Este capítulo 52 ya no forma parte de “las palabras de Jeremías” (cap. 51:64). Al igual que el capítulo 39, expone los acontecimientos que pusieron fin al reino de Judá y aproximadamente reproduce el capítulo 25 del 2º libro de los Reyes.
Sonó la hora del juicio; este hiere a la vez a Jerusalén, su templo (v. 17-23), su rey y sus habitantes. La ciudad es tomada. Sedequías y su ejército huyen tratando de escapar de la red que se cierra. Pero no es con los caldeos sino con Dios con quien se las tienen que ver. Una vez que el rey de Judá es conducido a Ribla, ante Nabucodonosor, se le sacan los ojos –castigo reservado a los vasallos traidores– y, atado con grillos, se dirige al exilio. Hasta el final de su miserable vida guardará como última visión el atroz espectáculo de sus hijos degollados. Un mes más tarde, el capitán de la guardia de Nabucodonosor vuelve a Jerusalén para desmantelar sistemáticamente la ciudad rebelde y hacer una selección entre la población. El versículo 15 menciona a los desertores.

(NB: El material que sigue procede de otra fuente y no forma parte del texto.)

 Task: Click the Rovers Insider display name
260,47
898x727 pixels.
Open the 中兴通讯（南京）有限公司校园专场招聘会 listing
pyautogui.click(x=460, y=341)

Algunos, pues, habían escuchado a Jeremías.
Estas cosas no están escritas (y repetidas) a causa de su interés histórico, sino para instrucción de nuestras almas, a fin de servirnos de advertencia (1 Corintios 10:11). “Así que vosotros, oh amados, sabiéndolo de antemano, guardaos…” (léase 2 Pedro 3:17-18).
Forma parte del comentario bíblico "Cada Día las Escrituras"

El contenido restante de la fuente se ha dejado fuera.